Well, you might ask, what about the online audience? It’s a little harder to crunch the numbers since the ratings for individual stations don’t get released in any systematic fashion. The best we have right now are ratings for whole radio groups. By that measure, CBS Radio, WBCN’s owner, looks pretty good, ranking number one with a cumulative listener base of 4.4 million. But those millions of listeners are spread out over hundreds of online streaming stations. According to the company,

In addition to CBS RADIO’s nearly 200 stations and custom channels, the company also powers AOL Radio’s 200+ stations and Yahoo! Music Radio’s 150+ stations. …

Averaged out, that’s 8,000 listeners per station. Of course it’s unlikely that the distribution is anywhere near that even. Nevertheless it illustrates clearly how going online-only means a massive step down in audience size for WBCN. Since audience size determines ad dollars, it’s a pretty big revenue drop, too.
And since revenue pays for programming and air talent, I’m betting that means the digital-only WBCN will experience a loss of staff, too.

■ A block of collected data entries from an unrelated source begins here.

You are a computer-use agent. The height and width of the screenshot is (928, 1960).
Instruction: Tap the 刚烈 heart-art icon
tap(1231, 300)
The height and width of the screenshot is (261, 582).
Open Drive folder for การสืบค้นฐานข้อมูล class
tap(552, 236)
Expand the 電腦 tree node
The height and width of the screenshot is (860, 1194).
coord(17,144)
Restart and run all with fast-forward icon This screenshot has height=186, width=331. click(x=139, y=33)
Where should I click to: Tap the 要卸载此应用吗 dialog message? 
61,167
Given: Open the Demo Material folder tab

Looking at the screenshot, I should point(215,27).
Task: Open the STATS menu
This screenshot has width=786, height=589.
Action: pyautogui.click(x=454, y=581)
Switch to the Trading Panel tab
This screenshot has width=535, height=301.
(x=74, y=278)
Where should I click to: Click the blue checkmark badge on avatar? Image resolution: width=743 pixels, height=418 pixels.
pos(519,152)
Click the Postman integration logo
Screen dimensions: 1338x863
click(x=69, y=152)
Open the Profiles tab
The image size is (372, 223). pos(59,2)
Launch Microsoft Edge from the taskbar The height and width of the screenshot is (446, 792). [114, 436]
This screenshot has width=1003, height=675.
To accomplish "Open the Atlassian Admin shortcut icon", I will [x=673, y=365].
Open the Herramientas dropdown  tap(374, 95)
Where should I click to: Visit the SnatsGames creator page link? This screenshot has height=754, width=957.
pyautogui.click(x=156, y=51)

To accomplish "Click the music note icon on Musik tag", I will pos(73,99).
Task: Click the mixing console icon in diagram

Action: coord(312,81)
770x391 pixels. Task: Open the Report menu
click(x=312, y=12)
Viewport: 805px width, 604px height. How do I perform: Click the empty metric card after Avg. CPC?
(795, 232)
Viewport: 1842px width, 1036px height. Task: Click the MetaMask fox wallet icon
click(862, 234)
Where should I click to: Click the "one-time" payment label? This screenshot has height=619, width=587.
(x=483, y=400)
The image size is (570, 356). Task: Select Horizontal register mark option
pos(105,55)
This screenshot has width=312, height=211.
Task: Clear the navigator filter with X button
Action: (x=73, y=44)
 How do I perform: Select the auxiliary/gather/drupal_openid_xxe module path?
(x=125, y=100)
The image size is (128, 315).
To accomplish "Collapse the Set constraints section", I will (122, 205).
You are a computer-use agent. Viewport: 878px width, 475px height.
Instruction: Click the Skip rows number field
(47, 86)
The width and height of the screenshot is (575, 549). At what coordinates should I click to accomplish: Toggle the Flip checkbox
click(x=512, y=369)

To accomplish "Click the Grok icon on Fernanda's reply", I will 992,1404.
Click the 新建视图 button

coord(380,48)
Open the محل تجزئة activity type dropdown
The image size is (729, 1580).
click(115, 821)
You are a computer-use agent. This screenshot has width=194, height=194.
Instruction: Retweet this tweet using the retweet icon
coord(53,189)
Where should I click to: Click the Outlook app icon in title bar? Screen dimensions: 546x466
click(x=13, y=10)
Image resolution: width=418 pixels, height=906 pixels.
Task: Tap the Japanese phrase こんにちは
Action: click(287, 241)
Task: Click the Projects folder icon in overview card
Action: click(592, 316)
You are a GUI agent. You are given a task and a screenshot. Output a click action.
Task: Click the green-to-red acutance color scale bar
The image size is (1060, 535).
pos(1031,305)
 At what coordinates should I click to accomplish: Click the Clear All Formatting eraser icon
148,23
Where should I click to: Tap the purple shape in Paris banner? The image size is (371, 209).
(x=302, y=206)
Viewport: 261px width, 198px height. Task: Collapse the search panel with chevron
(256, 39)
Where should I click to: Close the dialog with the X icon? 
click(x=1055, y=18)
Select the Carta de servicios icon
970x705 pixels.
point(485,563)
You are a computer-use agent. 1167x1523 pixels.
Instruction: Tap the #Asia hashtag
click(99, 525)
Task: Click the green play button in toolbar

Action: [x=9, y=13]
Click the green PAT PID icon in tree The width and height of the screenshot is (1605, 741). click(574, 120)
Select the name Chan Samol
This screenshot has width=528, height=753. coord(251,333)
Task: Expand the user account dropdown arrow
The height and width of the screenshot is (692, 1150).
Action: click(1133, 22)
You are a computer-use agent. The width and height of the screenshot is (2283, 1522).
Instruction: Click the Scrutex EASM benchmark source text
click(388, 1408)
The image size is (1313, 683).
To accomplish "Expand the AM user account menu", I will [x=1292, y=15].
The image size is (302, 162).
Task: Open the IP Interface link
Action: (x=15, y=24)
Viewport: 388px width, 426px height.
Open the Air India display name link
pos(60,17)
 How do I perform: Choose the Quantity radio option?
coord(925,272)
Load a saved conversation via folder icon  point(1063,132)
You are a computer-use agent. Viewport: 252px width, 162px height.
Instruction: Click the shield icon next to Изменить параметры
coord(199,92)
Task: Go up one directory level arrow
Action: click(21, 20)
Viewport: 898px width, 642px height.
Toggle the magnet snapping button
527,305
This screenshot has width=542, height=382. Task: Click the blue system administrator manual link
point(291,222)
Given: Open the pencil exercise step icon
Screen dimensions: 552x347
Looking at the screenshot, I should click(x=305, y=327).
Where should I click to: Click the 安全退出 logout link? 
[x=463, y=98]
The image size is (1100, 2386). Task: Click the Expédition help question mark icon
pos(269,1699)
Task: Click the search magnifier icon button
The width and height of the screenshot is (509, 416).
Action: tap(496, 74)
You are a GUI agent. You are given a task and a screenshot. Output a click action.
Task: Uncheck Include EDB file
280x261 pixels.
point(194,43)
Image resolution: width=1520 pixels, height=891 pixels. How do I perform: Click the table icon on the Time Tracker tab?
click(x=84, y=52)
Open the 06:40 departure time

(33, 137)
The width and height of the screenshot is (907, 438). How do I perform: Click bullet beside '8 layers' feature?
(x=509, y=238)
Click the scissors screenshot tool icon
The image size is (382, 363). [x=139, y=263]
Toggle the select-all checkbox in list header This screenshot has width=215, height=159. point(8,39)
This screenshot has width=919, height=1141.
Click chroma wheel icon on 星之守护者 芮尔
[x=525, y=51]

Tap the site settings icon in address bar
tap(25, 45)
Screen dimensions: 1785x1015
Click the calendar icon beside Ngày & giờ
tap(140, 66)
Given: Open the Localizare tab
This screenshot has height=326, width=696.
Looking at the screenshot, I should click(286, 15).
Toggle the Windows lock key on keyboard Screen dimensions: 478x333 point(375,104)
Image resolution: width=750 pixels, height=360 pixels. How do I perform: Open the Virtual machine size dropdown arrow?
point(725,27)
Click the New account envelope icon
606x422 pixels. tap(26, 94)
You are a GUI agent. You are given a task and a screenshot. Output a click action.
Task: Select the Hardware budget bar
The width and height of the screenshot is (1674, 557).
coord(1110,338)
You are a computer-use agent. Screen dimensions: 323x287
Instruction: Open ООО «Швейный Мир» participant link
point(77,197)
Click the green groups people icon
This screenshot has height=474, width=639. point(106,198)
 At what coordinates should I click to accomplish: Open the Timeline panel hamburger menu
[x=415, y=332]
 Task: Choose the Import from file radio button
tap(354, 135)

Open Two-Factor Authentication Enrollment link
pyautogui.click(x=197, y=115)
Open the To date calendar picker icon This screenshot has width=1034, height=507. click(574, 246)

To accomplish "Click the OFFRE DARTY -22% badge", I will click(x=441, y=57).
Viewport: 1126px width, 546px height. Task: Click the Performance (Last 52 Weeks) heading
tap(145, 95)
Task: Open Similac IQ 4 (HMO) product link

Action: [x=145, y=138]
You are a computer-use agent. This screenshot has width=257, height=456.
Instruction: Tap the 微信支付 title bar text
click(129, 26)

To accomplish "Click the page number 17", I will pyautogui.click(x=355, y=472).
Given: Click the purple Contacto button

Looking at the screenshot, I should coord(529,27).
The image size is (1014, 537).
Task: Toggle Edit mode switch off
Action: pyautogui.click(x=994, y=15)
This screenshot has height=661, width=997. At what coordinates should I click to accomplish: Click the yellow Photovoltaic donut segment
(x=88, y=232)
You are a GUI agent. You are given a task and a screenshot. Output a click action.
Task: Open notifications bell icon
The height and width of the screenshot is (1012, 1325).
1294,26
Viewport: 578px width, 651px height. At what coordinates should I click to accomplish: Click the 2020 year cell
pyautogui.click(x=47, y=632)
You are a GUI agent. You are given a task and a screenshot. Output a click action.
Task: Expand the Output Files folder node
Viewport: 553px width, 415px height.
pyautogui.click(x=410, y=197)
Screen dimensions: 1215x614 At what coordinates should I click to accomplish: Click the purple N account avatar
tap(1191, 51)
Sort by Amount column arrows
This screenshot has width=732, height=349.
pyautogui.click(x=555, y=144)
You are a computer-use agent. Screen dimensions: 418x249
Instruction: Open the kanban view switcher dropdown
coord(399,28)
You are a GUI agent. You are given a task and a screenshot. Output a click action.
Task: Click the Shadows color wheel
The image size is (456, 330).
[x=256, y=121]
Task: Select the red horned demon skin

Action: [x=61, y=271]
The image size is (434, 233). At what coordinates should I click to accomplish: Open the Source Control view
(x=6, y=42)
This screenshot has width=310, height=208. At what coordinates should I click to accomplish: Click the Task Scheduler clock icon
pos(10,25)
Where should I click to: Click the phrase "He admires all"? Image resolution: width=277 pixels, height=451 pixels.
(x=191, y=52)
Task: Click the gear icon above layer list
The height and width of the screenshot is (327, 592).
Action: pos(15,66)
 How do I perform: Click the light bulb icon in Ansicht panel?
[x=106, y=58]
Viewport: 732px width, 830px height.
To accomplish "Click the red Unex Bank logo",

The essence of progressive rock radio was always people; passionate programmers and DJs picking music that resonates with them personally and with their audience, often interacting directly with the artists themselves, whether local or touring. I sincerely doubt that much of that essence will be retained at WBCN in the coming months and years.

Instead WBCN will become another Chrysler K-car version of rock radio. Like the K-car became a sports coupe by slapping on some fancy trim and a classic name, the digital-only WBCN becomes progressive rock by sprinkling in some of the trademark artists and leaning heavily on a storied past. Just don’t expect that strategy to work out any better for WBCN than it did for Chrysler.